The letter, made public by broadcaster CBC, comes as Canadian senators called for sanctions on Chinese officials.
Meng is wanted in the US for alleged fraud involving the Chinese tech giant’s use of a covert subsidiary to sell to Iran in breach of US sanctions.
Ending her trial and releasing her, argue the 19 signatories of a letter sent to Trudeau, could also mean freedom for Canadian former diplomat Michael Kovrig and businessman Michael Spavor.
The two were detained by Beijing in December 2018, nine days after Meng’s arrest during a stopover in Vancouver.
Her arrest also soured Canada-China relations.
“The two Michaels were taken in direct retaliation for the arrest in Canada of Meng Wanzhou,” the letter says.

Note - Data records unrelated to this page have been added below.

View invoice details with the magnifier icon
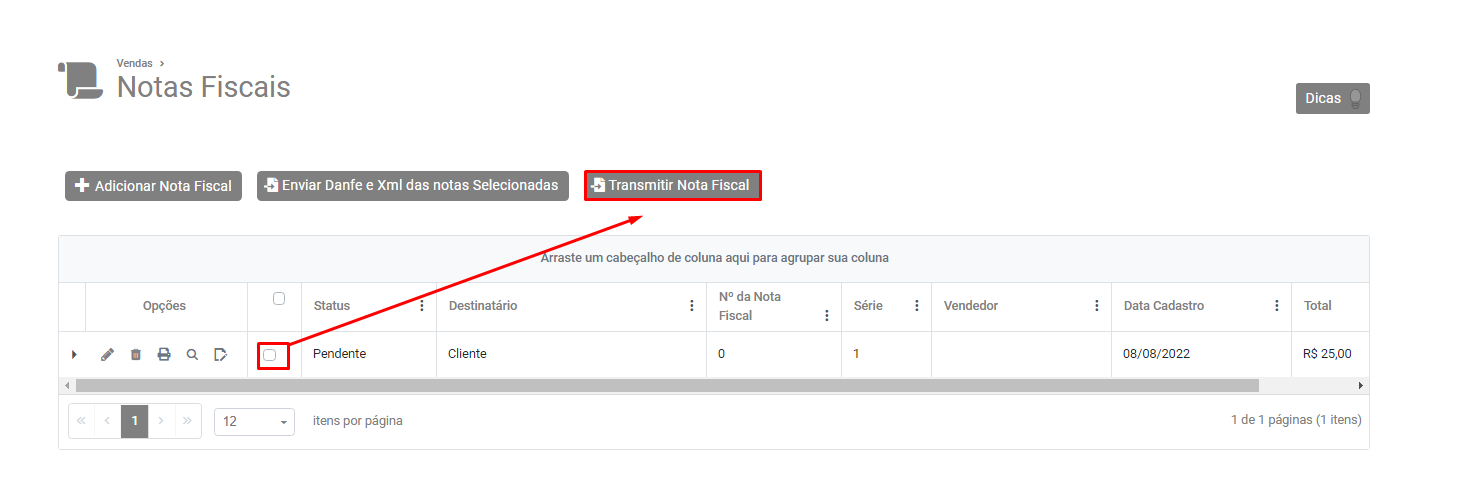Screen dimensions: 1467x487 [x=192, y=354]
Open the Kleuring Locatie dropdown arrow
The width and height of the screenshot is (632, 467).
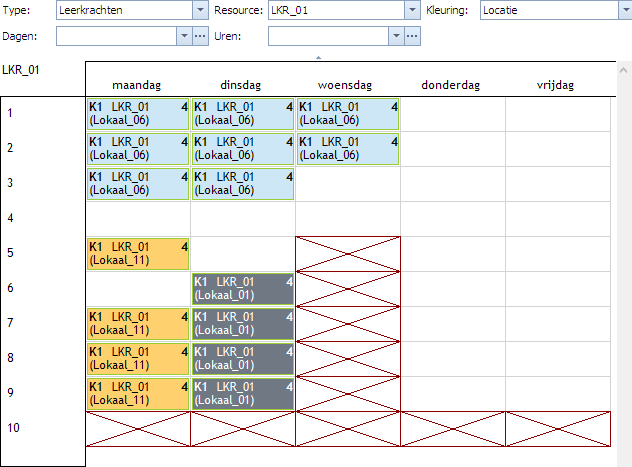(x=625, y=10)
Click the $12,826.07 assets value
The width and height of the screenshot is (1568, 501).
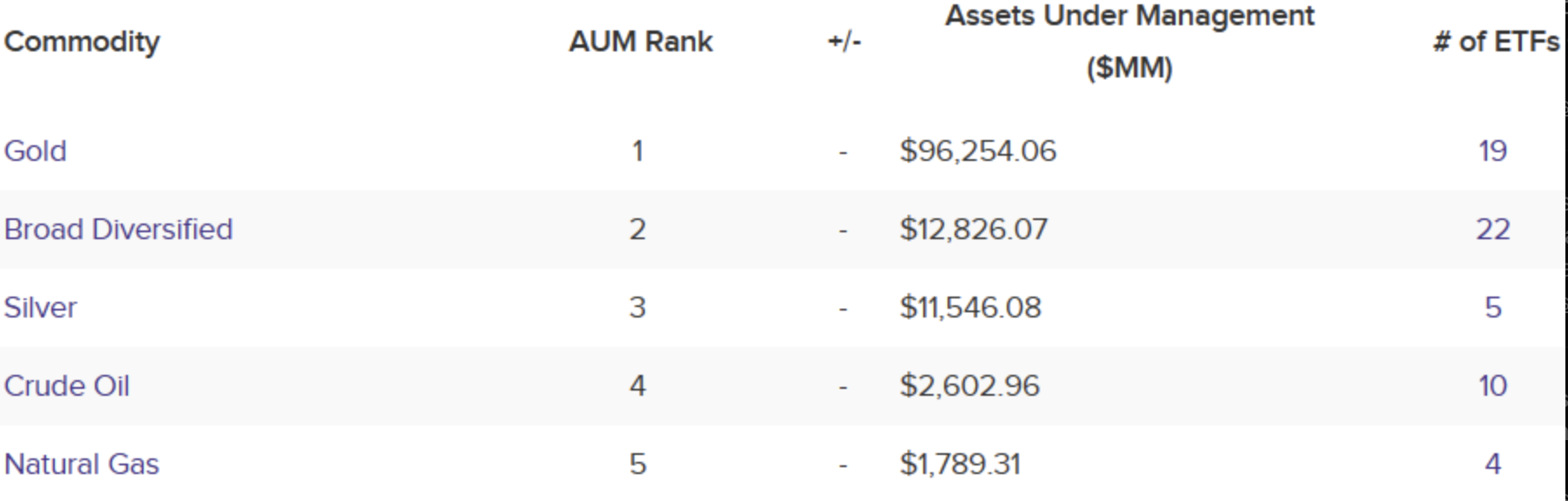tap(974, 230)
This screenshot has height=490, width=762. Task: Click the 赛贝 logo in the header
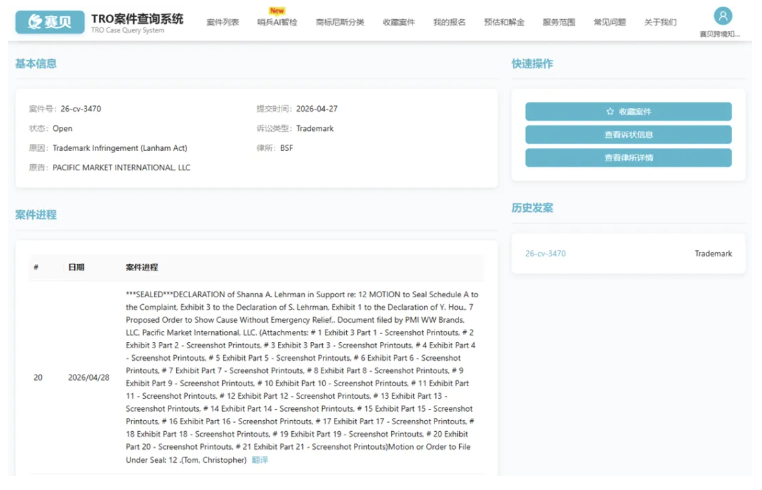coord(50,21)
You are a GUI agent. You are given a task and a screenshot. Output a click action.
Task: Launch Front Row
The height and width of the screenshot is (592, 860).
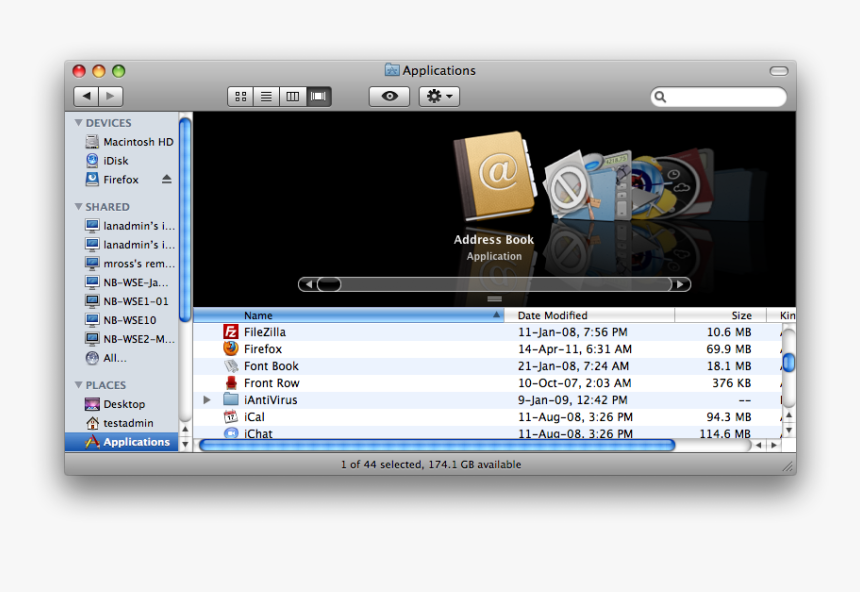(x=231, y=382)
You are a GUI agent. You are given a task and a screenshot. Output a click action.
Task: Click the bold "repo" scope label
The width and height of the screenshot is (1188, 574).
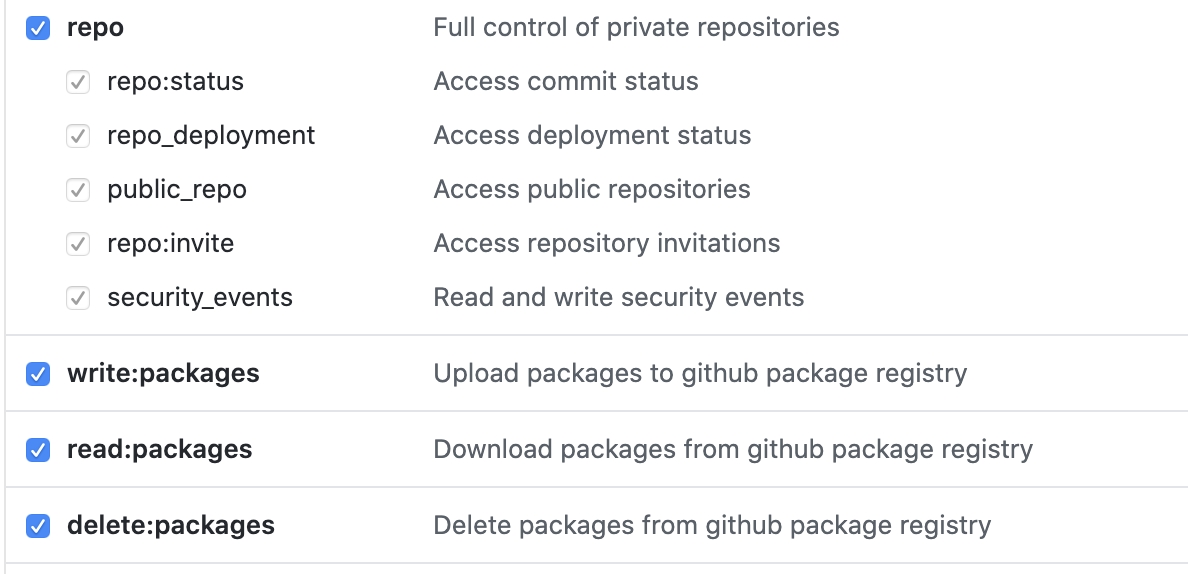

“We believe that the two Michaels will remain in their Chinese prison cells until Meng is free to return to China.”
“We contend that the time is past due for the (justice) minister to… end the Meng extradition proceeding and to bring the two Michaels home.”
The letter was signed by former Supreme Court justice Louise Arbour, ex-foreign ministers Lloyd Axworthy and Lawrence Cannon, and former attorney general Allan Rock, among others.
Robert Fowler, a former diplomat who was held hostage by Al-Qaida in the Islamic Maghreb, also signed the letter.
A dozen senators, meanwhile, urged the government to take a different tack and impose sanctions on Chinese officials over the country’s treatment of its Muslim minority, its crackdown on democratic rights in Hong Kong and the arrest of Kovrig and Spavor.
Meng, the eldest daughter of Huawei founder Ren Zhengfei, has been out on bail and living in a mansion in Vancouver, while the two Canadians remain in China’s opaque penal system.
Her extradition trial is set to resume in August.
On Friday China’s Supreme People’s Procuratorate said it had begun the prosecution of Kovrig and Spavor, who were “suspected of foreign espionage” and “providing state secrets.”